Continue the conversation transcript about Indigenous science and learning from fungal systems, picking up after its final sentence.

SOURCE EXTRACT:
----------------------------------------
SPEAKER_01Yeah, and thank you for doing that because I feel like um when we are conflict, right? Even having something that's mystery or mysterious can create conflict for the viewers, right? Like they're like, oh, I wanted to know why. And like that's a conflict that oftentimes Western societies and cultures are in the way that our intention it can create, right? Because even like as a writer myself, right? Sometimes I'm like, I talk about indigenous science, like I was mentioning, and people are like, give me that mystery that why is there a mystery? Why is there not a guide on what I I can do as an academic to integrate Indigenous science into my research? And I think that you you do a great job, right? And I and I commend you for having an advisory board because oftentimes people don't want to invest the time or the resources to learn from an advisory board, right? They just want to do it themselves, and I think that that's in a way learning it from the fungal systems, right? Like fungi, because there are interconnected systems that do not necessarily just arrive by by themselves, right? Is this that is I guess individualism that we're often taught in in you know in the world that we live in.
----------------------------------------
DATASET:
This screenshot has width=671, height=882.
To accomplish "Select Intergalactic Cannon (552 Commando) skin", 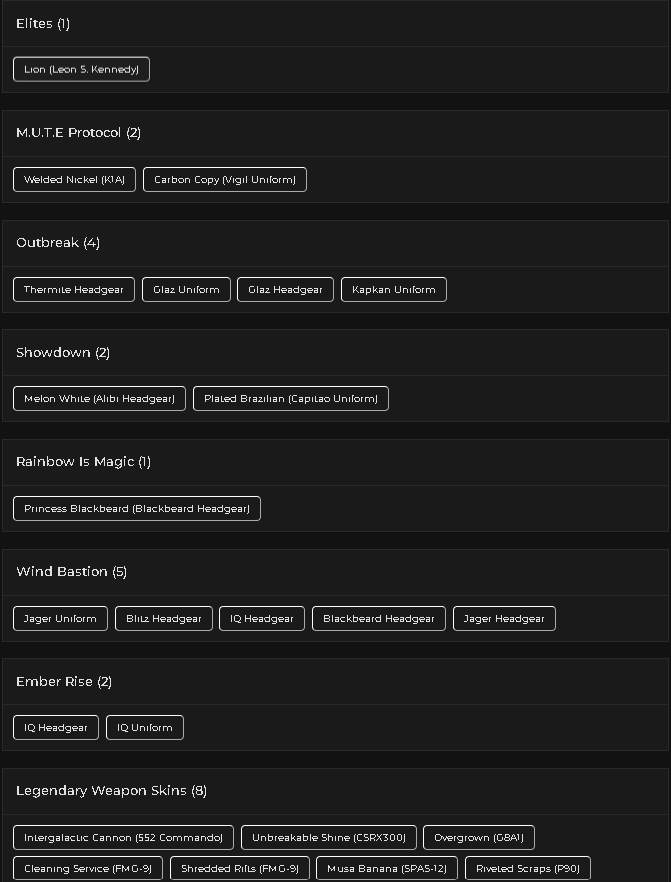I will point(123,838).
----------------------------------------
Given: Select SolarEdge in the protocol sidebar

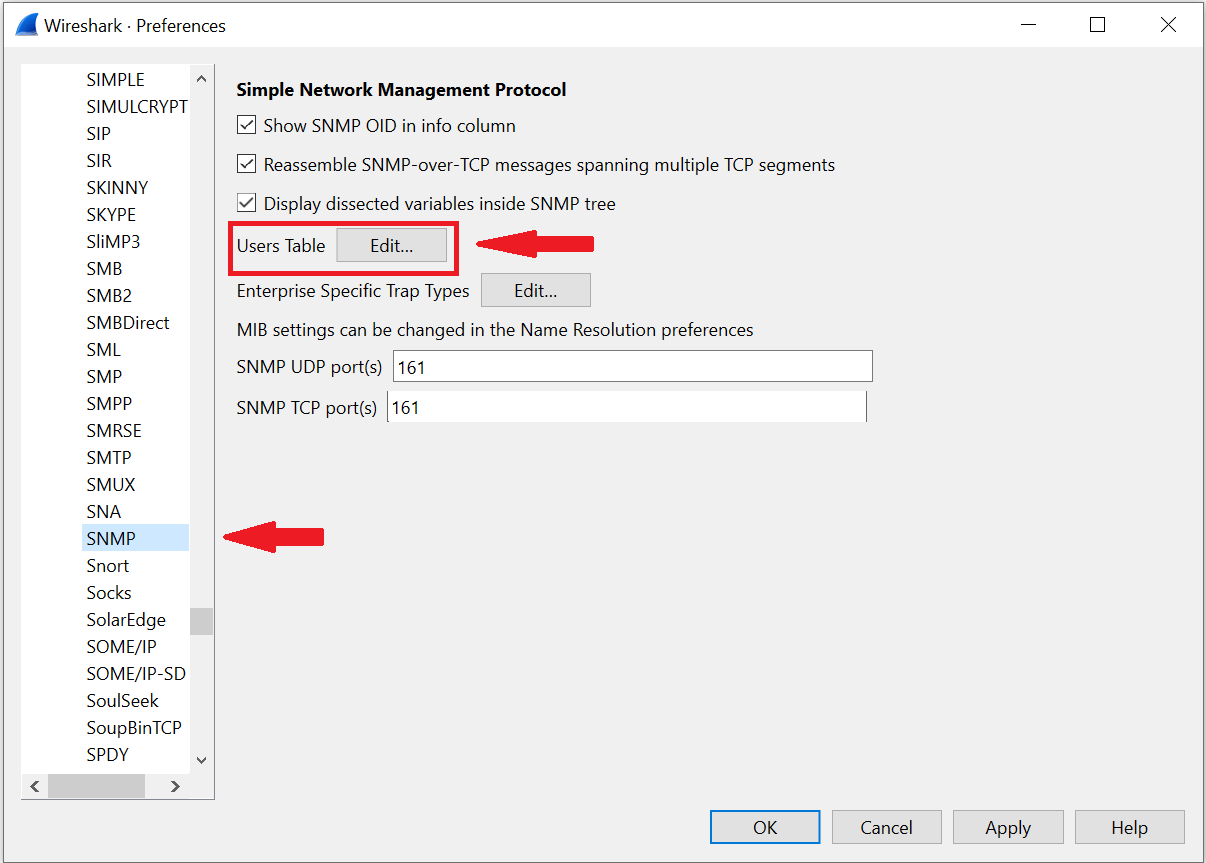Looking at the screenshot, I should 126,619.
----------------------------------------
ANSWER TO THE PROBLEM:
SPEAKER_00Yeah, I I really, I, I really I I mean I I I'm very inspired by what you said, and also I think that was an inspiration for us. It's you know, this this collective. It's this this in the film what we try to create is we one and two create. Like it's a system, it's an ecosystem where things are woven together and it's it's part of a collective system. It's not, um, in a way, it sort of breaks away from the in the idea of the individual as a one-sole thing. Yeah. Because you that because the film had to be fungal, had to feel fungal as well.
SPEAKER_01Yeah, thank you so much. And I mean, going off on that discussion, has there been any tensions that you have encountered while you know traveling the world and showing the documentary from the audience or any questions that you have been asked that you're like, did they understand what we were trying to portray in the film? Like anything of that that you want to share?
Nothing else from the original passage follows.